Now let’s get one thing straight; when it comes to muffins, I hardly discriminate. I like ’em all, from dense and cakey to light and delicate, most every muffin has its time and place in my world. But, if you’re going to press me for my favorite weekday version, it is, without a doubt, the humble quinoa muffin.
Why, you ask. Why some dowdy quinoa muffin when I could be biting into a fluffy blueberry-buttermilk beauty? It’s like choosing some mousey brunette over a blonde bombshell pageant queen.
Because quinoa muffins have got substance, integrity, loyalty. They’ll coax you out of bed with the promise of deep, nutty-grainy deliciousness and fuel you all through the first half of the day. They’re not going to merely flirt with you in the morning only to flake out on you halfway to lunch.
If you’ve been coming around here since the beginning, you probably already know about my affection for quinoa muffins. I’ve been known to hide squash and apples in them. This time around, I’m thinking quinoa muffin meets granola with big chunks of dates, copious coconut curls, and plenty of pecans.
Put a small pan of quinoa on the stove while you prep everything else. Turn the oven on, grease or line your muffin tin, melt butter, measure out dry ingredients. Compile your arsenal of add-ins: dates, coconut flakes, and pecans.
Mix wet with wet, dry with dry. Bring them together and stir in the tasty extras. Scoop into muffin cups and bake.
Toasty, tasty, and wholesome. Chewy, nutty, crunchy. Out of the oven…
…and into my life. For the long haul.
- 1½ c. All Purpose Flour
- 1 c. Whole Wheat Flour
- 1 tsp. Baking Soda
- 1 tsp. Baking Powder
- ½ tsp. Salt
- ½ tsp. Cinnamon
- ½ tsp. Cardamom
- ½ c. Brown Sugar
- 1½ c. Buttermilk
- ¼ c. Butter, melted and cooled
- 1 Egg
- 1 tsp. Vanilla Extract
- 1 c. Cooked Quinoa
- 1 c. Chopped Dates
- ¾ c. Unsweetened Coconut Flakes
- ¾ c. Chopped Pecans
- Preheat oven to 375°. Grease or line a muffin tin. Cook quinoa, if you haven't already, and reserve.

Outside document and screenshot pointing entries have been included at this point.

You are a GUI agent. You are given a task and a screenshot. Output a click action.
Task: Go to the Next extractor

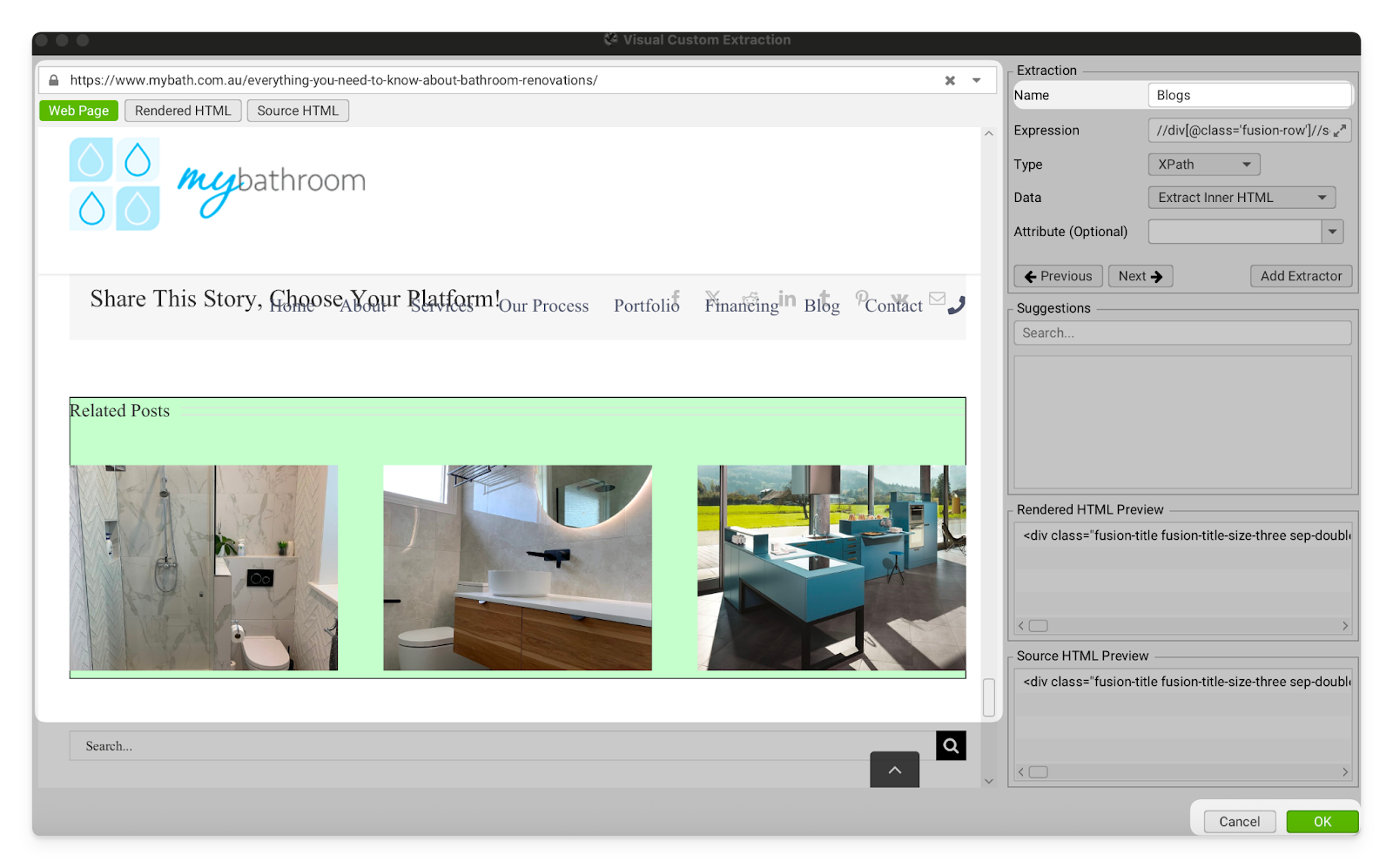coord(1140,276)
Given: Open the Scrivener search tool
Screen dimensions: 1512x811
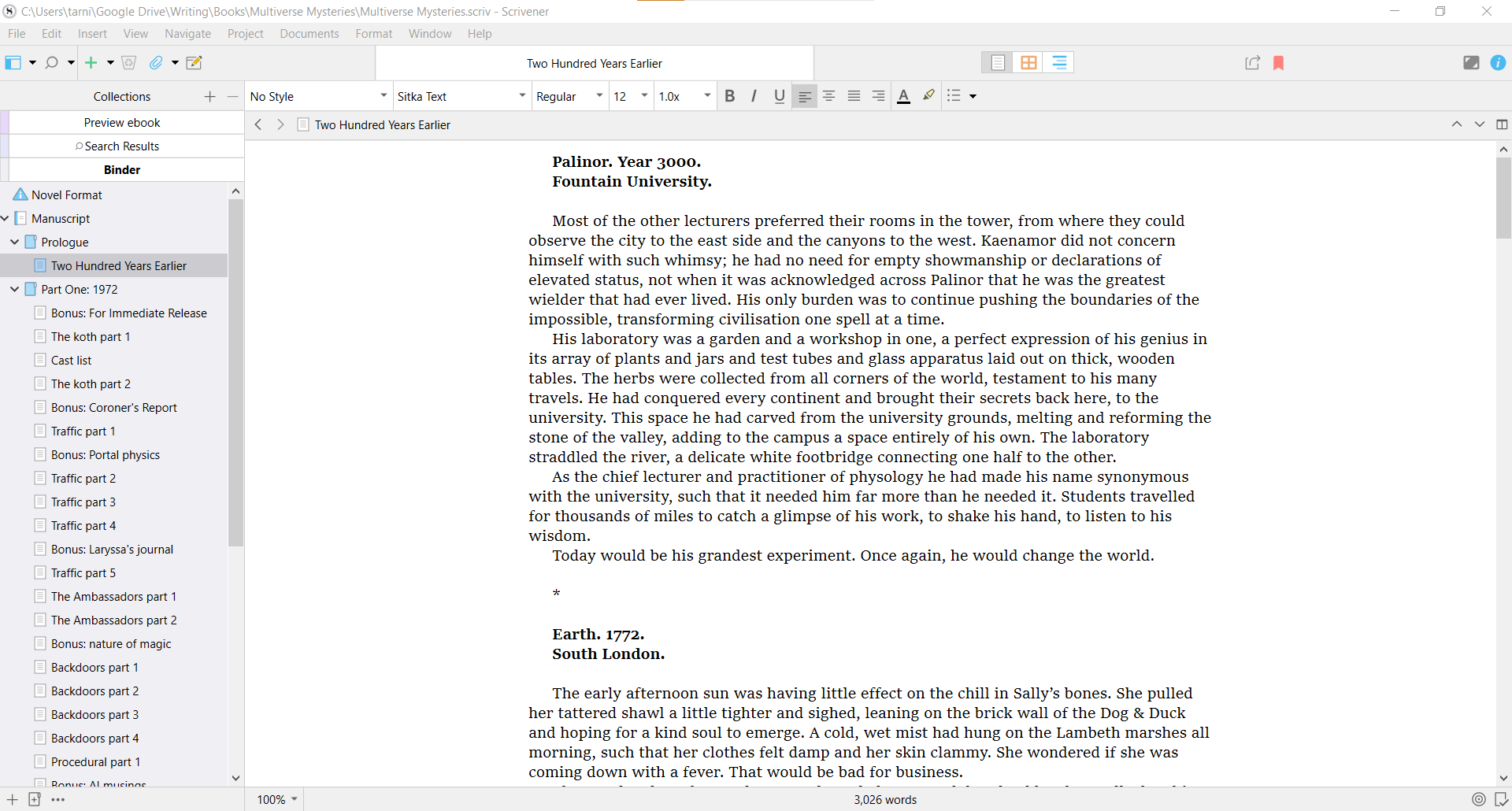Looking at the screenshot, I should tap(51, 63).
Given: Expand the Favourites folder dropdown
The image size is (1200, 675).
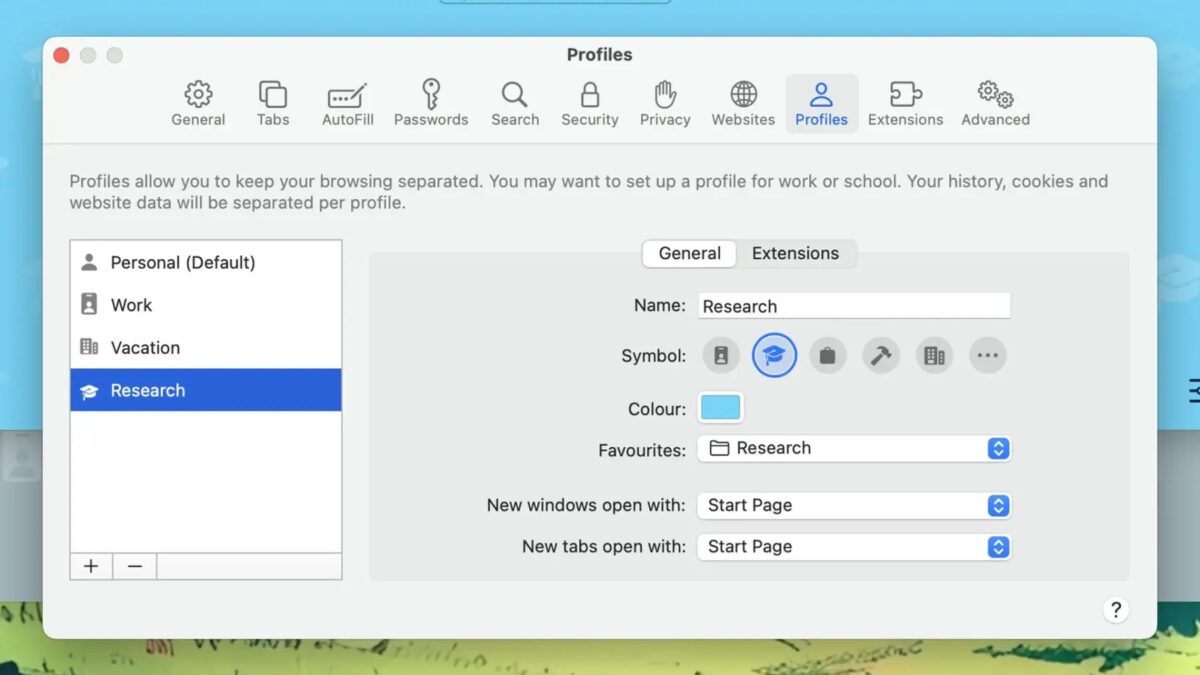Looking at the screenshot, I should tap(854, 449).
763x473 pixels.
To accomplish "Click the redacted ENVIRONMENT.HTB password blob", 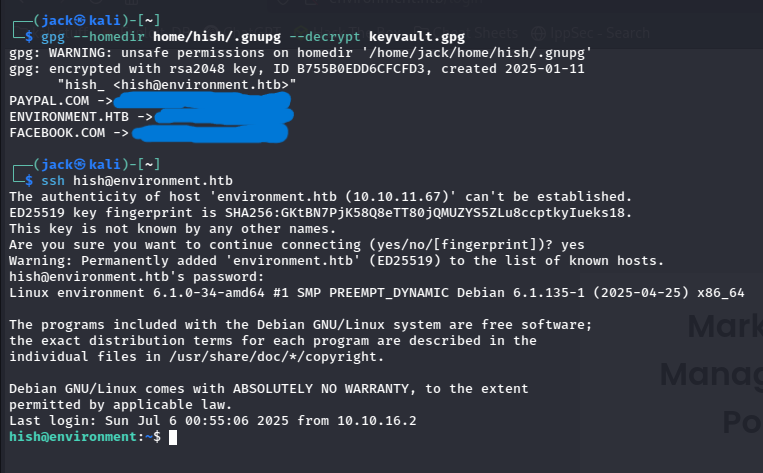I will pyautogui.click(x=224, y=116).
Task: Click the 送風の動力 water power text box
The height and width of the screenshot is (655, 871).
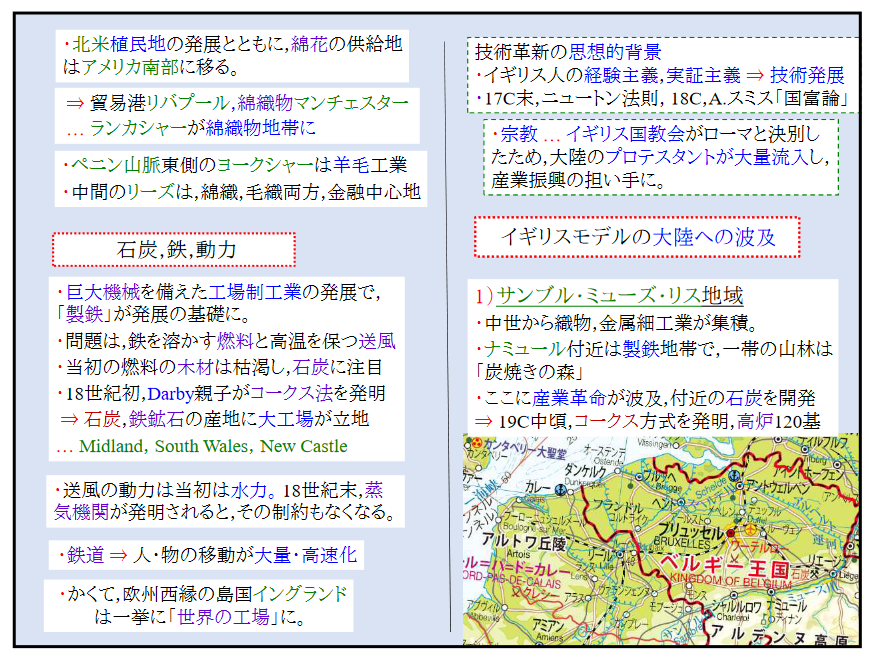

- In a large bowl, mix together both flours, baking soda and powder, salt, spices, and brown sugar.
- In a medium bowl, whisk together buttermilk, melted butter, egg, and vanilla.
- In a third bowl, combine dates, coconut, and pecans.
- Add wet ingredients to dry and quickly mix until just combined. Fold in quinoa and the date mixture.
- Divide batter between 12 standard-size muffin cups and bake until golden and a tester comes out clean, about 25 minutes.